Text block:
Teaching Activities (Free)

Who Gets to Tell the Story of Reconstruction, and Why Does It Matter?

Teaching Activity. By Matt Vriesman. 60 pages.
A three-day lesson that engages students in historiography, primary sources, pop-up debates, and blackout poetry to explore the profound hopes, losses, and legacies of Reconstruction.

Time Periods: 1865–1876, 1877–1899
Themes: Reconstruction

“Reconstruction in all its various forms was a supreme lesson for America, the right reading of which might still mark a turning point in our history,” wrote Lerone Bennett Jr. in his classic 1962 book, Black Power USA. The Civil War erupted into this revolutionary era of emancipation, when Black Americans drove a movement to topple the United States’ structures of white supremacy and build something better. This movement laid the cornerstone of multiracial democracy, rooting freedom in the promise of sweeping political representation, public schooling, legal rights and protections across all areas of life, and an array of other achievements — or aspirations, or blueprints — that we owe to the project of Reconstruction. But, by design, many of us know very little about the magnificent possibilities and legacies of this project. An overwhelming backlash led by white supremacist coalitions, North and South, quelled the Reconstruction revolution and steeped its historical narrative in whitewashings that have served only the status quo for generations since.

This is all key for students to grasp. It’s not just that Reconstruction was a turning point, but that our modern understanding of Reconstruction — what we are doing in class right here and now, our discussion and collective understanding — holds the power of being a turning point in our nation’s history.

Short problem 1:
Please copy the records exactly, from the line containing "Go to the Social tab" through the line containing "Action: (111, 83)", inclusive.

Data lines:
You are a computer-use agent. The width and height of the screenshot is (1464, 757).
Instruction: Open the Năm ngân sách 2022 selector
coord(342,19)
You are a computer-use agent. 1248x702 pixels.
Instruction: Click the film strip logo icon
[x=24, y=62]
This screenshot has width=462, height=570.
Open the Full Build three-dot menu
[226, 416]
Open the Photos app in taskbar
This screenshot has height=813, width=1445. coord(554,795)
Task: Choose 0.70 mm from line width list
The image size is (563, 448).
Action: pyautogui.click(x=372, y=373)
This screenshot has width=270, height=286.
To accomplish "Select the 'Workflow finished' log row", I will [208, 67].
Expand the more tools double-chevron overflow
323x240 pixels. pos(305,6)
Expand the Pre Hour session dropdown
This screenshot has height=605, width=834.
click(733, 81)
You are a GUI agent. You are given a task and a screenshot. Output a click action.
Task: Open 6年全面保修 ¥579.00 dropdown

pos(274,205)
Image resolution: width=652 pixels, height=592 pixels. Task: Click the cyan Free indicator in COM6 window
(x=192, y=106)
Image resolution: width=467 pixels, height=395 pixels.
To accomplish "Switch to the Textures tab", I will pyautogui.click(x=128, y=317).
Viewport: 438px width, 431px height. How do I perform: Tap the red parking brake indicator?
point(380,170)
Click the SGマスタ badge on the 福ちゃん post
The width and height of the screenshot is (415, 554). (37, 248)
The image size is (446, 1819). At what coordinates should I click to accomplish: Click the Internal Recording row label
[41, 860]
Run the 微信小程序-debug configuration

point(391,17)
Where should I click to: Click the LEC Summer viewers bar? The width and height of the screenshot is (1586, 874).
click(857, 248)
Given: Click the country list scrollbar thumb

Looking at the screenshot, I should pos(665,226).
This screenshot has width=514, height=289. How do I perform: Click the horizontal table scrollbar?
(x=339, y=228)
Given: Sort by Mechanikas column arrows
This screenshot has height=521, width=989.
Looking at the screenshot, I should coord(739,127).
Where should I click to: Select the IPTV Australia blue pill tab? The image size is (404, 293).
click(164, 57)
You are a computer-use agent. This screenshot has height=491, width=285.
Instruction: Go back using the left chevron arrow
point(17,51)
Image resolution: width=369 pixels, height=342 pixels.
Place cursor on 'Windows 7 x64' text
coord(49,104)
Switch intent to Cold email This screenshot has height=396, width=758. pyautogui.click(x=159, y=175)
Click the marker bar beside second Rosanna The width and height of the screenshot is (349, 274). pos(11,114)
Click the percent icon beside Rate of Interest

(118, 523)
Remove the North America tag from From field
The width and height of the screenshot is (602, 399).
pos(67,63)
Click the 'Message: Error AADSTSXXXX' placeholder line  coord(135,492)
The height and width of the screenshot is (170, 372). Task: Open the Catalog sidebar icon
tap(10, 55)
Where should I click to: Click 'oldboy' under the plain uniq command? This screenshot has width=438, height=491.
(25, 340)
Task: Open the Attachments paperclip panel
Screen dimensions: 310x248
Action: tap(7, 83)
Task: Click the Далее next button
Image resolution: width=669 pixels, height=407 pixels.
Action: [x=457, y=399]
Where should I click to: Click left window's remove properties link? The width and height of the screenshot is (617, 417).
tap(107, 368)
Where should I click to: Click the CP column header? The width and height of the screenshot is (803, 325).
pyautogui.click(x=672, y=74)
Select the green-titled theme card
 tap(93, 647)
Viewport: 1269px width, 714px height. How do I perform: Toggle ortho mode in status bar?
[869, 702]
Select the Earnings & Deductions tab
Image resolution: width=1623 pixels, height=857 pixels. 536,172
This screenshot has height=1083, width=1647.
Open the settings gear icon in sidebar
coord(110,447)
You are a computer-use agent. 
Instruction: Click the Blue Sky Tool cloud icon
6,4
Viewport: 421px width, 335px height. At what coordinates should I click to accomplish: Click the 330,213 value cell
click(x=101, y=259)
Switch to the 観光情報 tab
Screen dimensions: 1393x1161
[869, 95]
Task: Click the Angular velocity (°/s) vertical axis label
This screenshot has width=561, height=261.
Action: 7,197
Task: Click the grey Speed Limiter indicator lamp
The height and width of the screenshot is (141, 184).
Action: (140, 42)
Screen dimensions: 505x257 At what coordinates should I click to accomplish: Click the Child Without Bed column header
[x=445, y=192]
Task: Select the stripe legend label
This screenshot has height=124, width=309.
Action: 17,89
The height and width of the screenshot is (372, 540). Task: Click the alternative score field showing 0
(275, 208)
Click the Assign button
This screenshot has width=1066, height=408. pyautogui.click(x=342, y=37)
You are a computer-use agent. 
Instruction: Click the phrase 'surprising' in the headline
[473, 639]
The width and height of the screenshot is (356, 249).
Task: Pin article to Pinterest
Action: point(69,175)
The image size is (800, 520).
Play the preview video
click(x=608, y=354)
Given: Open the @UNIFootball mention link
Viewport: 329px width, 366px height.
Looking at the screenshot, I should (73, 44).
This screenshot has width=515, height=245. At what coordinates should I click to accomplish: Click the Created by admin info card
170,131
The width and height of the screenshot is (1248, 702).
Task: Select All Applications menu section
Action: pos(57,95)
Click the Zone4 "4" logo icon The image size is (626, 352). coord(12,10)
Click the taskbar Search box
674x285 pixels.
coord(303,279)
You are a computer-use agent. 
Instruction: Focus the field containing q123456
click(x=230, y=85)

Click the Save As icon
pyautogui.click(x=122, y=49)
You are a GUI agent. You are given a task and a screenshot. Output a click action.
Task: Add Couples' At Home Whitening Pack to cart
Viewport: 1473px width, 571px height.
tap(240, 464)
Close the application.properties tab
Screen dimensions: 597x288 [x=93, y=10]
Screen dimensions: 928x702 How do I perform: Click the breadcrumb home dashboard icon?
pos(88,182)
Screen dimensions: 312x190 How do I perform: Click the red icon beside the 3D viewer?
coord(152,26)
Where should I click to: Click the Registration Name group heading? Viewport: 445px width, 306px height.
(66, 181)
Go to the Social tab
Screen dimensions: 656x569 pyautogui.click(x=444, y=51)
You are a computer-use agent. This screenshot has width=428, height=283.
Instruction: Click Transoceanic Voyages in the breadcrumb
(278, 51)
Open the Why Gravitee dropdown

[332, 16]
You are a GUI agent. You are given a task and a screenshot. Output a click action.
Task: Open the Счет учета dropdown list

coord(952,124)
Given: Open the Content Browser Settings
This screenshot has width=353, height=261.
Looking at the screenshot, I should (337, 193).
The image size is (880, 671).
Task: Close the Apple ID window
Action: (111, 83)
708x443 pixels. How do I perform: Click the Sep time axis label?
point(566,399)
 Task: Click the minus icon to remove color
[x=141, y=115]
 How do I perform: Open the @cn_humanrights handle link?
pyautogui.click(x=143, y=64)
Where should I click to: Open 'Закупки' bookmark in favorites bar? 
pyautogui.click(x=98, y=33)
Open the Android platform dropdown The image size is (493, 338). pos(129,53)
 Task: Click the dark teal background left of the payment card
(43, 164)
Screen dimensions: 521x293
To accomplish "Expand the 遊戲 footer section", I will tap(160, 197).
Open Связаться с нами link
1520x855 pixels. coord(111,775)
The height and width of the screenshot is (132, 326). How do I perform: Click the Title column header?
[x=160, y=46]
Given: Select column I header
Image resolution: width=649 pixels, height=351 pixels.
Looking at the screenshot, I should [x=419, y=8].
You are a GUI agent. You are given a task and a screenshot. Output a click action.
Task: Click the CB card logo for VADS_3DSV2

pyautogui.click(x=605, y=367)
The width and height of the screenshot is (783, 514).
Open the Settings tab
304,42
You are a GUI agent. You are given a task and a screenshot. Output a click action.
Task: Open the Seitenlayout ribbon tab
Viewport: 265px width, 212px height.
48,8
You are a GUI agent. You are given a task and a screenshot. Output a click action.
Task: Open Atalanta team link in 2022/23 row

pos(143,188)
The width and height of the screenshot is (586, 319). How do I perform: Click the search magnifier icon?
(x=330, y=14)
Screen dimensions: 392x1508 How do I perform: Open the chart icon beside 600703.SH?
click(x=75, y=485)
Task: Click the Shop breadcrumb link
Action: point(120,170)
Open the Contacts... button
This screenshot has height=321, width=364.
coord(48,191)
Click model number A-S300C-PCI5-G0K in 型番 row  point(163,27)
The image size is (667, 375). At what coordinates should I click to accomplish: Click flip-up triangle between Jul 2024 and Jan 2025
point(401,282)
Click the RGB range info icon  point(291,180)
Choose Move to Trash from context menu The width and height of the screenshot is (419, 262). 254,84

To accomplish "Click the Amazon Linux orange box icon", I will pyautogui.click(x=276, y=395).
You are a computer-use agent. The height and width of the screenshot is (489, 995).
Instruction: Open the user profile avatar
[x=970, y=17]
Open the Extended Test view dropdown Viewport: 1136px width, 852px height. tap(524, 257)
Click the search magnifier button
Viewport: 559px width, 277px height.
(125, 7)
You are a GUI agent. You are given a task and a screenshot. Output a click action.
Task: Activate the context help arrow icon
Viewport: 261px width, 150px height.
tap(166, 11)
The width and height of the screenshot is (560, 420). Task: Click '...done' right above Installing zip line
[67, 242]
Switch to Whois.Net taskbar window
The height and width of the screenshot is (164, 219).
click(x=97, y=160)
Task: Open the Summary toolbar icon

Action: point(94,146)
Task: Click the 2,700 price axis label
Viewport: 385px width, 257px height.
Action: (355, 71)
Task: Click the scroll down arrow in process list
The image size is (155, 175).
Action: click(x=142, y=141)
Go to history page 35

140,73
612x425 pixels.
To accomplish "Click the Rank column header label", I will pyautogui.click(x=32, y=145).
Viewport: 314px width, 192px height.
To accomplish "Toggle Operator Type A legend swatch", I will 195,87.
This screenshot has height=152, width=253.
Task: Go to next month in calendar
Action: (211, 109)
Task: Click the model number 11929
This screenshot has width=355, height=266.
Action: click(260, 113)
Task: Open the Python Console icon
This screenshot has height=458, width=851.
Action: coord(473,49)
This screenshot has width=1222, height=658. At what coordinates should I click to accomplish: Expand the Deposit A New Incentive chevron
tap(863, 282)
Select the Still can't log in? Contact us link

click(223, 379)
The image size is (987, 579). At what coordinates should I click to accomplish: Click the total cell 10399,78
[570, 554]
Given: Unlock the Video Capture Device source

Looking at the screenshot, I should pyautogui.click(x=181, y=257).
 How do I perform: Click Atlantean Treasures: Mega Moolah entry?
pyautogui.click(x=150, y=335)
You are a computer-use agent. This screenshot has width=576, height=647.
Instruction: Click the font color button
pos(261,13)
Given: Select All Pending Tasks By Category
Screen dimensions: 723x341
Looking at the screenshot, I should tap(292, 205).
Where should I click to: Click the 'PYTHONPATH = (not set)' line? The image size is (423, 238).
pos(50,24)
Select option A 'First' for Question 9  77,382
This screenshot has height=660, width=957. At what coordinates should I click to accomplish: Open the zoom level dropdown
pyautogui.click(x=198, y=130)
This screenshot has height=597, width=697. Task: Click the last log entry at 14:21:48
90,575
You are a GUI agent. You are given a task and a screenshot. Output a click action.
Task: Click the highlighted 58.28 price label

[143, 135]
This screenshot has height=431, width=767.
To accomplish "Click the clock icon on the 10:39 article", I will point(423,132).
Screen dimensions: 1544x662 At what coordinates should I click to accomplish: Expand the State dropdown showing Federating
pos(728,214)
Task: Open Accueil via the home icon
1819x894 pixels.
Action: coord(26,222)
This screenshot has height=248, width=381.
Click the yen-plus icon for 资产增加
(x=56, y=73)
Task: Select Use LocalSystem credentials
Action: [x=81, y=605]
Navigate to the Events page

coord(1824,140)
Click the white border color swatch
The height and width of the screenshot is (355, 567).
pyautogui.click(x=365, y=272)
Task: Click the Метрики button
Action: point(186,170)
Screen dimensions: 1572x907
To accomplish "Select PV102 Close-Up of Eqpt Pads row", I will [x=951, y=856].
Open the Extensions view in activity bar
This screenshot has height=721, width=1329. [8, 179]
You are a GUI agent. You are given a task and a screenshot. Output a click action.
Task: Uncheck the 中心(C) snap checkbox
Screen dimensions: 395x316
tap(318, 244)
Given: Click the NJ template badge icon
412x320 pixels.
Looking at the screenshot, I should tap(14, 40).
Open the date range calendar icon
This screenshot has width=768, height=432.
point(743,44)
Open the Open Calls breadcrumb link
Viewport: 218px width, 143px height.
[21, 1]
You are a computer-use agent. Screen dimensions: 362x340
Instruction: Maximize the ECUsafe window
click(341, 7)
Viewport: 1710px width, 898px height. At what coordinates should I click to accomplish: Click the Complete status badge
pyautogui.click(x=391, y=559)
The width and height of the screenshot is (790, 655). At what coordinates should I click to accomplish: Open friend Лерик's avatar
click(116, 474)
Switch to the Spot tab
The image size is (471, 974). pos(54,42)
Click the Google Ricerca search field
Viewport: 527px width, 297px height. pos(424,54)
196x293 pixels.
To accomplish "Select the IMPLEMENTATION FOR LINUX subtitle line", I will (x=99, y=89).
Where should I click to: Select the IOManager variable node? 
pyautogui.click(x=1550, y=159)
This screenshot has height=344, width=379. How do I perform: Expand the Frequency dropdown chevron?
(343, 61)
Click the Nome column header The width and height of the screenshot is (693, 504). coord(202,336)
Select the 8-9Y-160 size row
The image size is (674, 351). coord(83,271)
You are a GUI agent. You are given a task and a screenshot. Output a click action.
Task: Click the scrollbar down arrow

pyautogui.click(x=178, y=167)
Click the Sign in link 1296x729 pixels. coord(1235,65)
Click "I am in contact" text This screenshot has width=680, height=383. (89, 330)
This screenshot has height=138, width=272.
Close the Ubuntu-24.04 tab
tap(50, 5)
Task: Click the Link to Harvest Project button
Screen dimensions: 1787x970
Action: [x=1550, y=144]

Short problem 2:
Answer these questions about the Reconstruction lesson description.
(a) Who is named as the author of the teaching activity?
(b) How many days does the lesson take?
(c) In what year did Black Power USA come out?

Problem solution 1:
Go to the Social tab
Screen dimensions: 656x569 pyautogui.click(x=444, y=51)
You are a computer-use agent. This screenshot has width=428, height=283.
Instruction: Click Transoceanic Voyages in the breadcrumb
(278, 51)
Open the Why Gravitee dropdown

[332, 16]
You are a GUI agent. You are given a task and a screenshot. Output a click action.
Task: Open the Счет учета dropdown list

coord(952,124)
Given: Open the Content Browser Settings
This screenshot has width=353, height=261.
Looking at the screenshot, I should (337, 193).
The image size is (880, 671).
Task: Close the Apple ID window
Action: (111, 83)

Problem solution 2:
(a) Matt Vriesman
(b) Three days
(c) 1962